— TASK REQUIREMENTS —
For every record below, repeat the text exactly and pass over any image.

[Collected data]
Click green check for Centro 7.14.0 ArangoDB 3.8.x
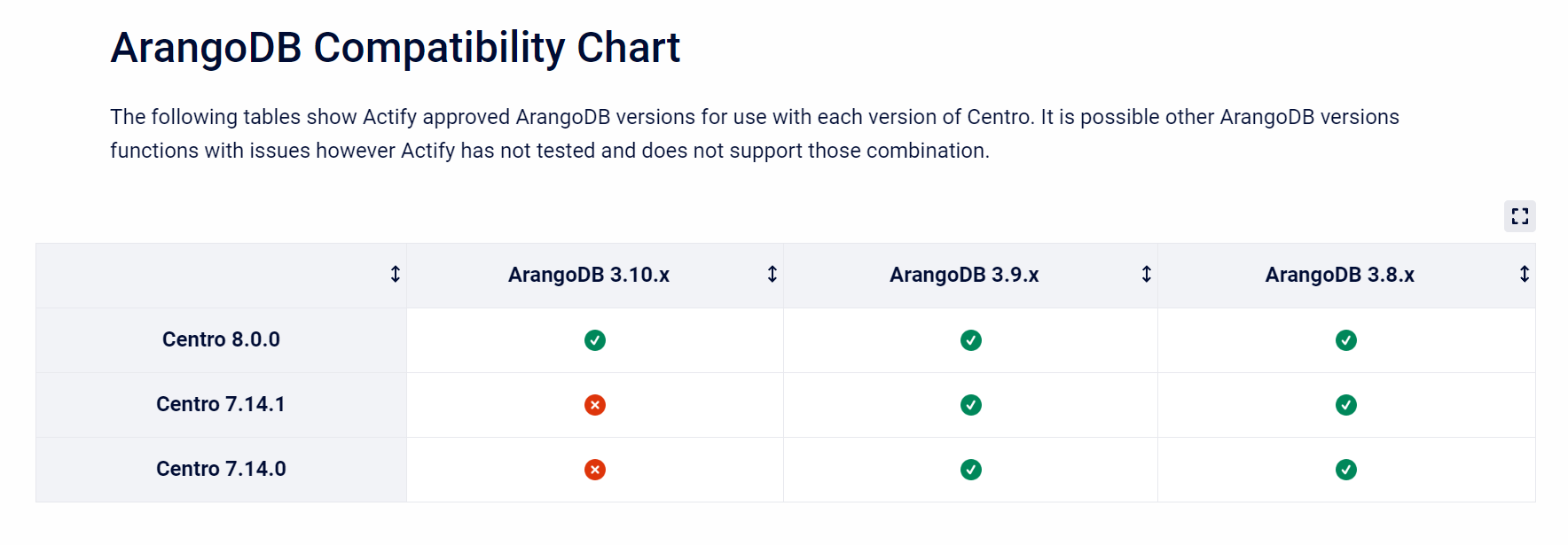 click(x=1346, y=470)
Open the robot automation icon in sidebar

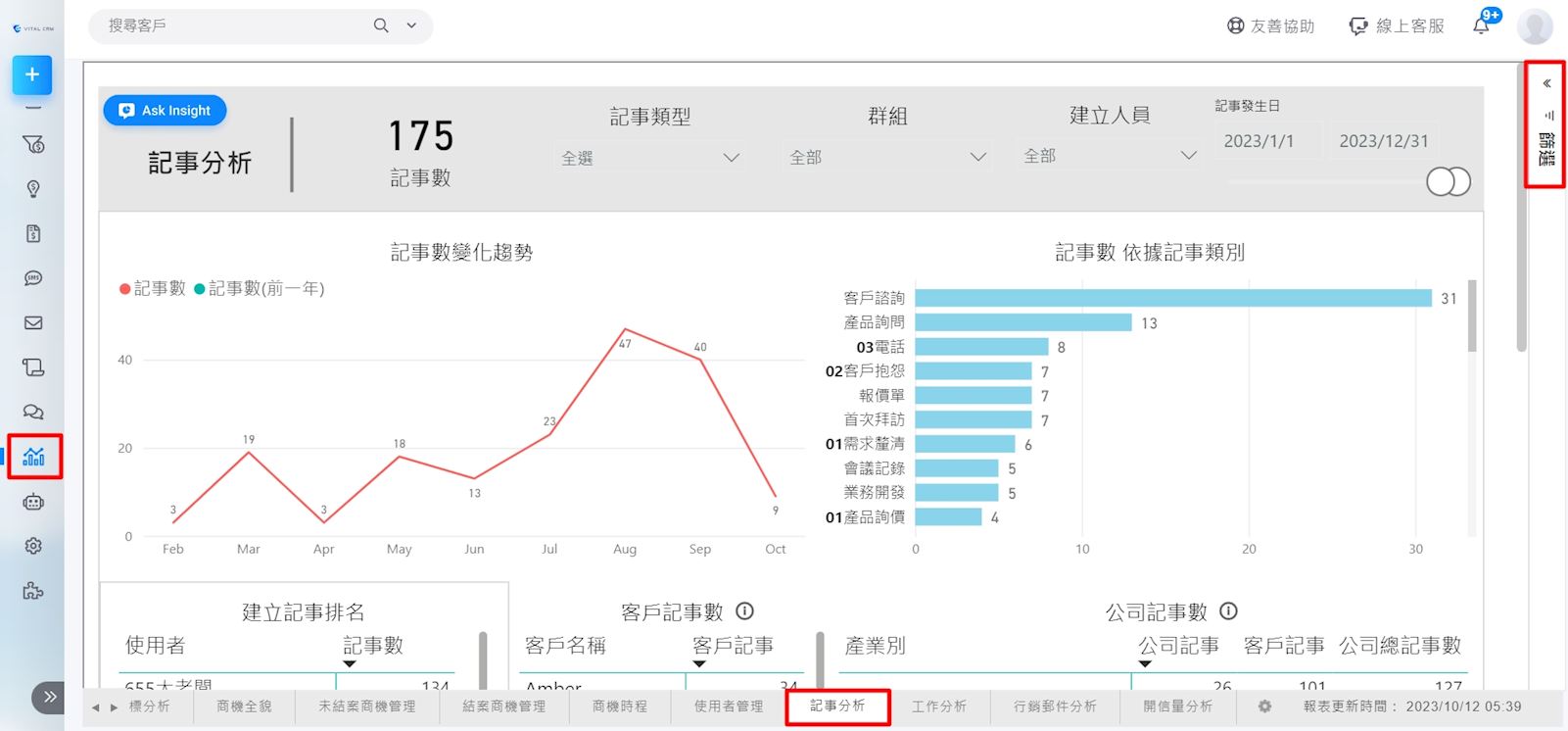33,502
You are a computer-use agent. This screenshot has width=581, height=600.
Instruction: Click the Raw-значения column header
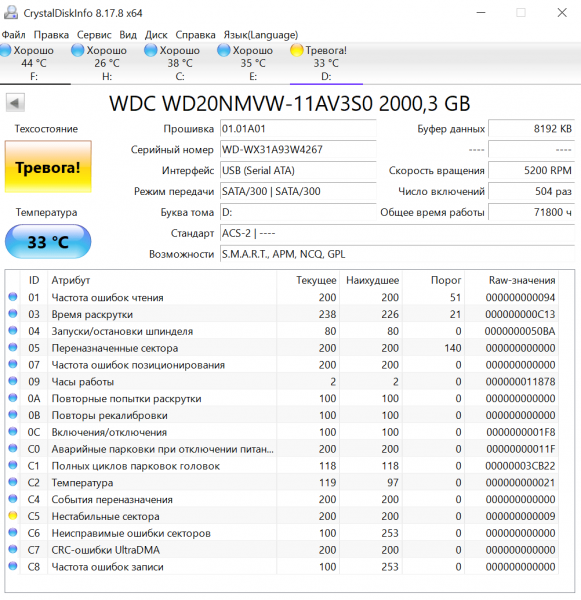522,280
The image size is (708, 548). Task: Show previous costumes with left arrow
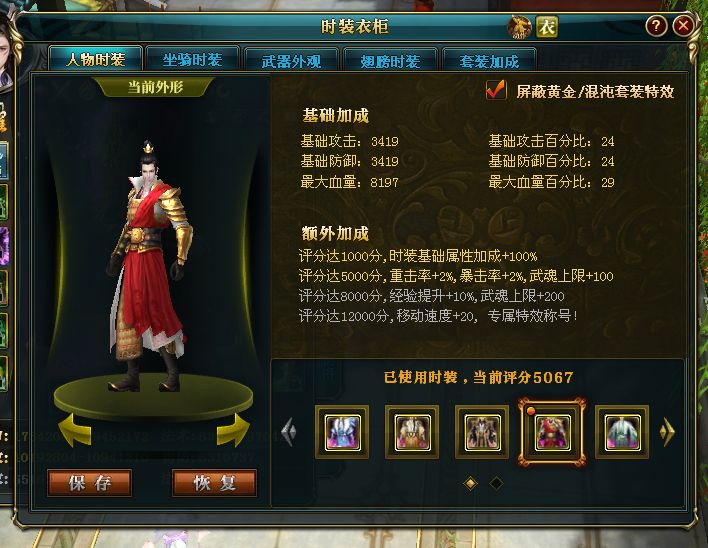click(289, 432)
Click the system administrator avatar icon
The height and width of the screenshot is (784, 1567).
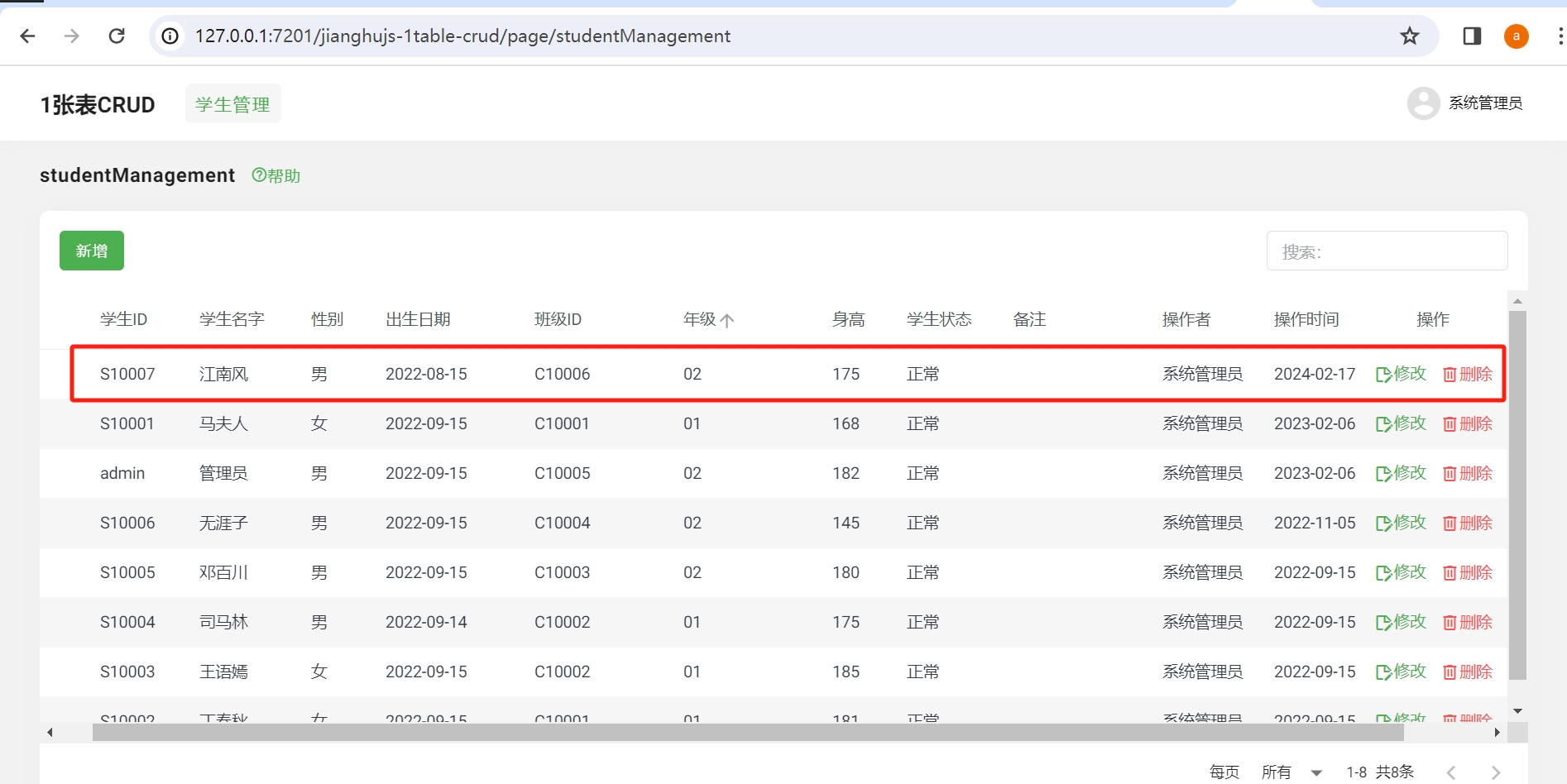coord(1423,103)
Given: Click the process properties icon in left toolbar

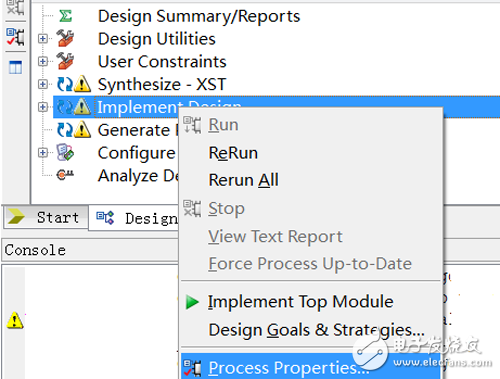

— WRITTEN SOLUTION —
Click green check for Centro 7.14.0 ArangoDB 3.8.x
 click(x=1346, y=470)
Open the robot automation icon in sidebar

33,502
You are a computer-use agent. This screenshot has width=581, height=600.
Instruction: Click the Raw-значения column header
522,280
The image size is (708, 548). Task: Show previous costumes with left arrow
click(289, 432)
Click the system administrator avatar icon
The height and width of the screenshot is (784, 1567).
coord(1423,103)
Given: Click the process properties icon in left toolbar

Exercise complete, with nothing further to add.